Provide default trait implementation based on trait type parameter

Question

Given this trait:

use std::io::{self, Read};
use std::fs::File;

pub trait Asset<D> {
    fn load_data(path: &str) -> io::Result<D>
    where
        D: From<Vec<u8>>
    {
        let file = File::open(path)?;
        let bytes_result: io::Result<Vec<u8>> = file.bytes().collect();

        Ok(D::from(bytes_result?))
    }

    // many more methods...
}

the load_data method is only available when D implements From<Vec<u8>>, which makes sense.

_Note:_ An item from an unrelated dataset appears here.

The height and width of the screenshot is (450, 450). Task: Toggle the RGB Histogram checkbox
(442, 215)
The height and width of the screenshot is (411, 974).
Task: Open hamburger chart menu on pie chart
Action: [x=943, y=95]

However, I would like every type implementing Asset<D> to have load_data, where if D implements From<Vec<u8>>, then it uses the default implementation. Otherwise, the type would have to implement load_data itself.

Answer 1

You can have a blanket implementation of the trait for any type that implements From<Vec<u8>> instead:

use std::io::{self, Read};
use std::fs::File;

pub trait Asset<D> {
    fn load_data(path: &str) -> io::Result<D>;

    // many more methods...
}

impl<D> Asset<D> for D
where
    D: From<Vec<u8>>,
{
    fn load_data(path: &str) -> io::Result<D> {
        let file = File::open(path)?;
        let bytes_result: io::Result<Vec<u8>> = file.bytes().collect();

        Ok(D::from(bytes_result?))
    }
}

struct Other;

impl Asset<Other> for Other {
    fn load_data(_path: &str) -> io::Result<Other> {
        unimplemented!()
    }
}

impl Asset<f64> for Other {
    fn load_data(_path: &str) -> io::Result<f64> {
        unimplemented!()
    }
}

---

You probably want to use Into instead of From (it's the opposite logic as When should I implement std::convert::From vs std::convert::Into?)